Positive regulation of the vitamin D receptor by its cognate ligand in heterologous expression systems.

Hormonal vitamin D3 is a major regulator of calcium metabolism and is involved in basic cellular processes, such as those of proliferation and differentiation. These actions are mediated via an intracellular vitamin D3 receptor (VDR), which is a member of the evergrowing steroid hormone receptor superfamily. The interaction between the vitamin D3 ligand and its receptor is thought to be through a classic steroid hormone mechanism. It is notable, however, that 1,25-dihydroxyvitamin D3 [1,25-(OH)2D3] has also been documented as an agent that directly up-regulates endogenous VDR in both intact animals and cultured cells.
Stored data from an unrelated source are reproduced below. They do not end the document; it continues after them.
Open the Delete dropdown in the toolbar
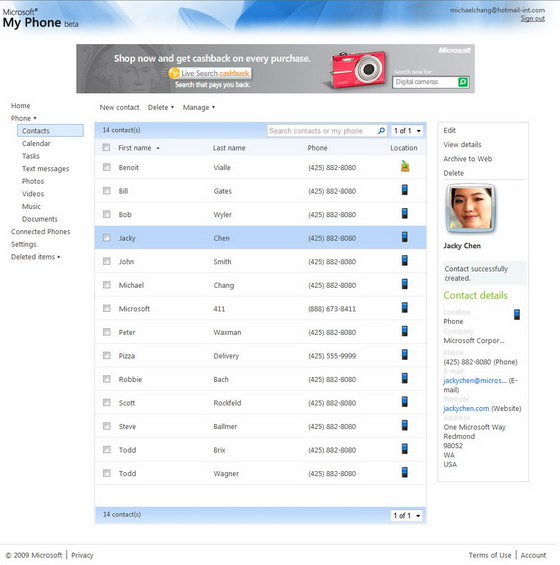The width and height of the screenshot is (560, 565). click(x=161, y=107)
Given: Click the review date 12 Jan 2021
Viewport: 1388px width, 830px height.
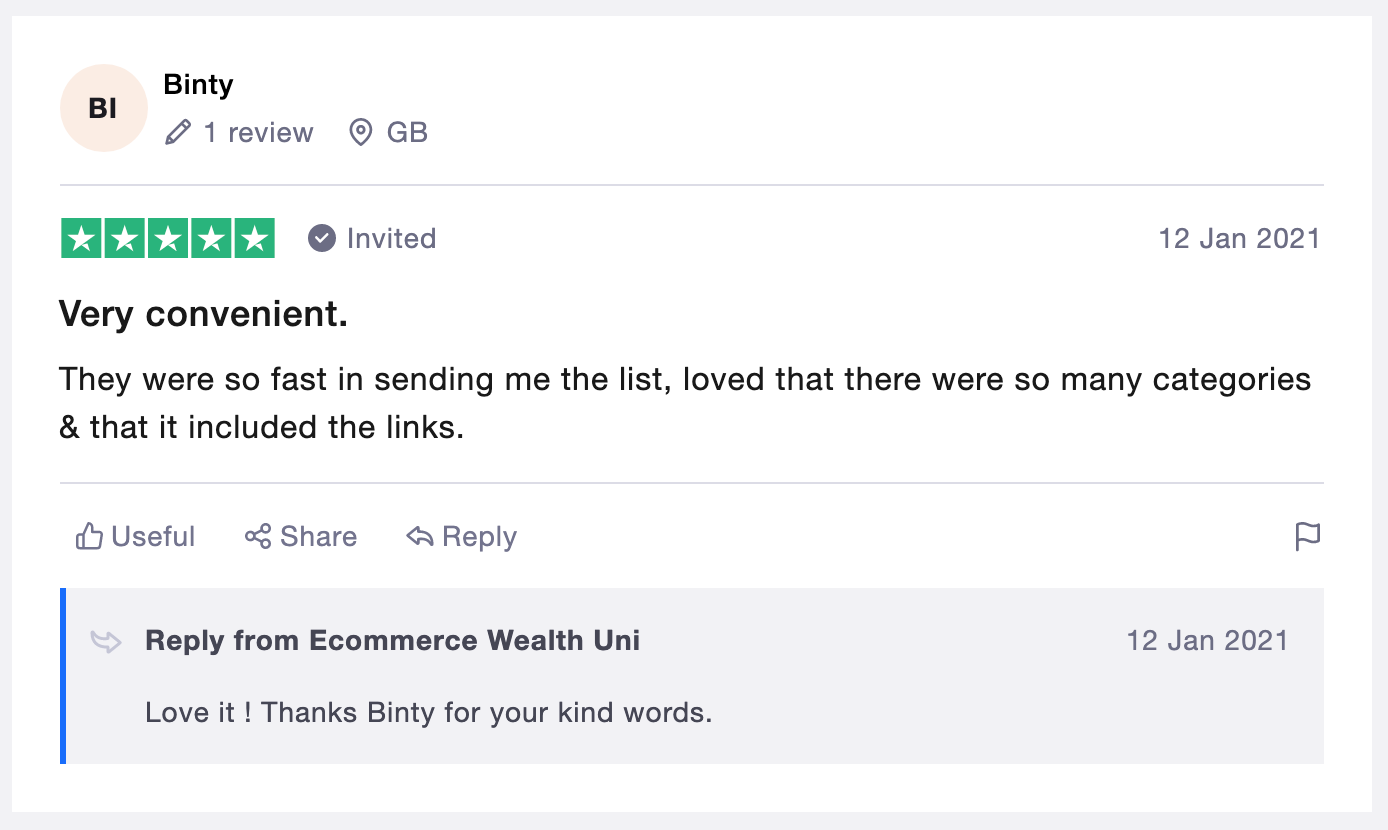Looking at the screenshot, I should (x=1239, y=238).
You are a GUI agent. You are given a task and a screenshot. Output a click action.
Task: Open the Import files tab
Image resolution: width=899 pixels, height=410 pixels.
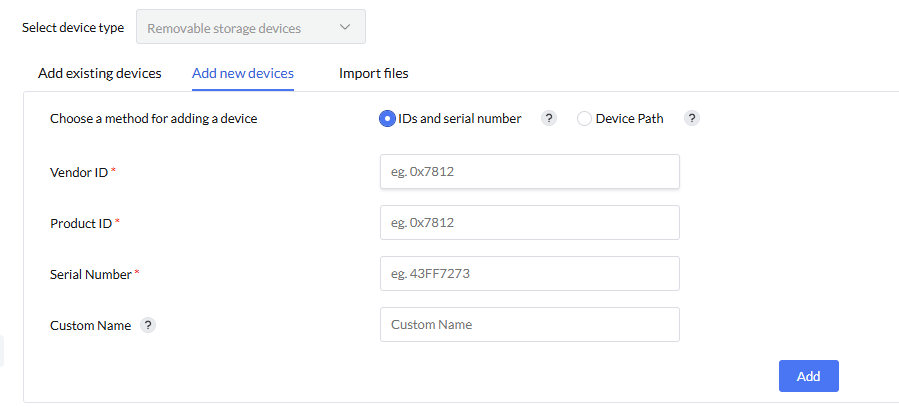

In this report, we confirm that the levels of recombinantly expressed VDR produced in transiently transfected COS-1 cells also increase several-fold when the cells are treated with 1,25-(OH)2D3. Additionally, we show that a similar pattern is exhibited in a Saccharomyces cerevisiae expression system. This indicates that the mechanism for VDR up-regulation is conserved in both yeast and mammalian cells. Our results show that up-regulation by 1,25-(OH)2D3 is specific to the VDR, and that 1,25-(OH)2D3 does not affect other expressed receptor proteins, such as those for estrogen and progesterone. Finally, we demonstrate that the mechanism of up-regulation apparently occurs at the level of the protein and is most likely due to altered stability of the occupied receptor. Our observations lead us to propose that in addition to the classically viewed role of hormone in receptor activation, 1,25-(OH)2D3 may serve to amplify signal response via homologous up-regulation.